ドイツ・フランクフルト近郊のアーノルズハイン村で3月3日から開催されている「脱原発から再生可能エネルギーへの『エネルギー転換』を求める国際会議」の3日目となる3月5日は、日本、韓国における脱原発運動に関する報告や、仏教団体における原子力の考え方、現在抱えているジレンマについて語られ、それぞれの宗教家らによる活発な意見交換が行われた。
(IWJヨーロッパ・鈴木樹里)
※3月8日テキストを追加しました。
ドイツ・フランクフルト近郊のアーノルズハイン村で3月3日から開催されている「脱原発から再生可能エネルギーへの『エネルギー転換』を求める国際会議」の3日目となる3月5日は、日本、韓国における脱原発運動に関する報告や、仏教団体における原子力の考え方、現在抱えているジレンマについて語られ、それぞれの宗教家らによる活発な意見交換が行われた。
記事目次
■全編動画 1/12
公益財団法人日本YWCAの加藤眞佐美氏は、COM7300という保養プログラムとセカンドハウスプログラムについて報告を行った。セカンドハウスプログラムとは、福島在住者を対象に、家族単位、グループ単位で2週間から3週間程度、京都や名古屋などの空き部屋や空き家を大家さんに提供してもらい、滞在するプログラムだ。その他、東京・たまプラーザにあるマンションの一室を提供している事例もある。交通費は、日本YWCAが半額程度提供しているという。

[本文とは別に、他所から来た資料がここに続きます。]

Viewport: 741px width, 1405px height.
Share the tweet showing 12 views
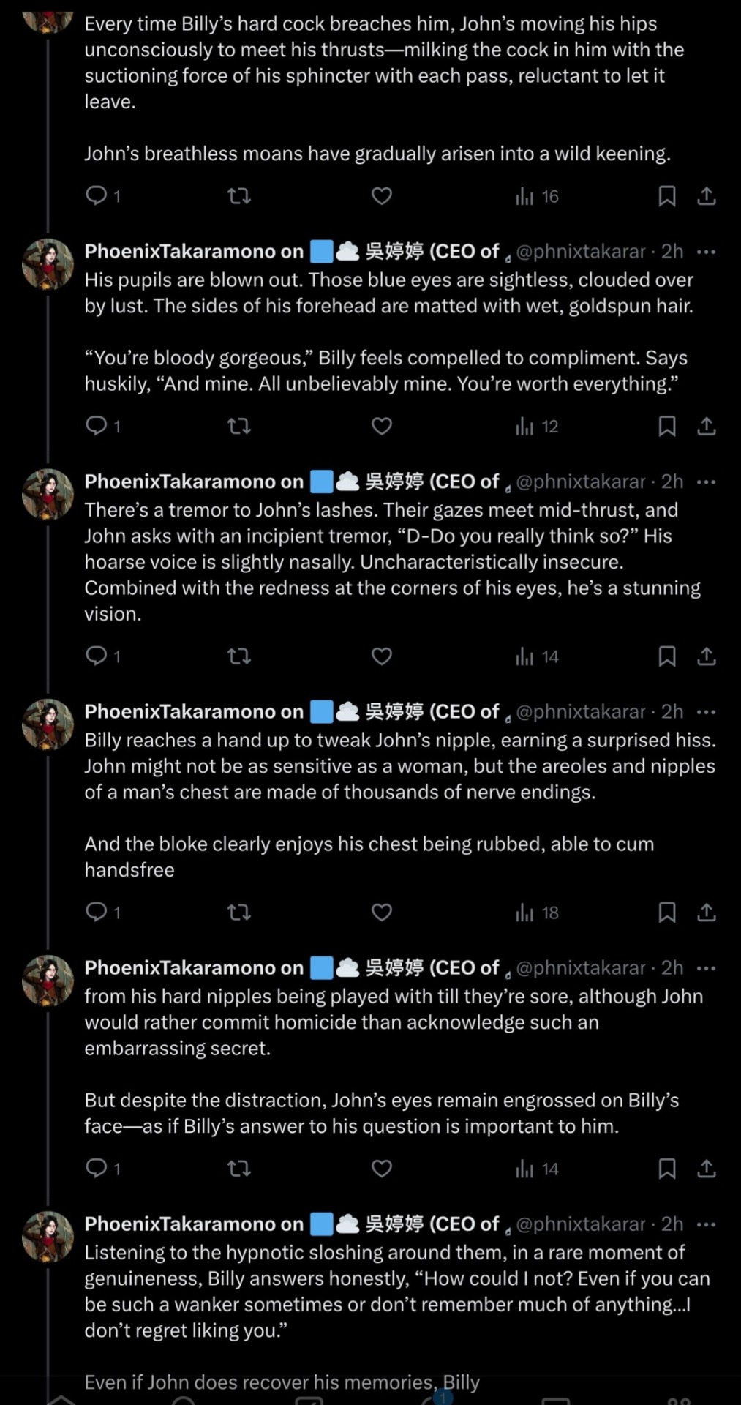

続いて、日本カトリック司教協議会・正義と平和協議会「平和のための脱核部」会長でイエズス会司祭、上智大学神学部教授の光延一郎氏が、国会前で毎週金曜日に行われているデモについて報告した。
「ヨーロッパのドイツやオーストリアでの脱原発の動きの日本に対する影響はあると思う。しかし、アジアのキリスト教会では、原発反対とは言いにくい状況の国が多い。中国、ベトナム、インドでは非常に脱原発を発言しづらい状況だ」
次に、九州電力の前で2011年4月20日から平日の間、テントを張って脱原発運動を行っているカトリック系キリスト教信者の青柳行信氏から、活動報告が行われた。
「2011年の福島原発事故以降、4月から九州電力の前にテントを張り、平日に反原発運動を行っている。可視化できる形で反原発運動を行わなければいけないと思い、行動している。
3年間、九州の原発は停止している。以前、1万6千人のデモを九州で行ったのだが、また1万人デモを計画中だ。今はサウンドデモという新しい形のデモも起こっている。ここで話をしている間も、九州電力の前で他のメンバーがテントを張っている」
質疑応答では、神宮寺の高橋卓志氏が、仏教界の現状について語った。
「福井県のもんじゅ・ふげんは仏教の仏様の名前だ。仏教関係者が関わってその名前を付けたのは間違いない。宗教の罪だと思う。誰が関係していたのかは分からない。
311後も日本の仏教界は正面を向いて過去の原発に対する取り組みと未来に対する取り組みに向き合うことができないでいる。私達は豊かな生活をしたいがために電気を使ってきた。
原発を止めましょうではなく、依存するのを止めましょうというステートメントを仏教界は出した。おそらく日本の仏教徒は何も感じないだろう」
(…会員ページにつづく)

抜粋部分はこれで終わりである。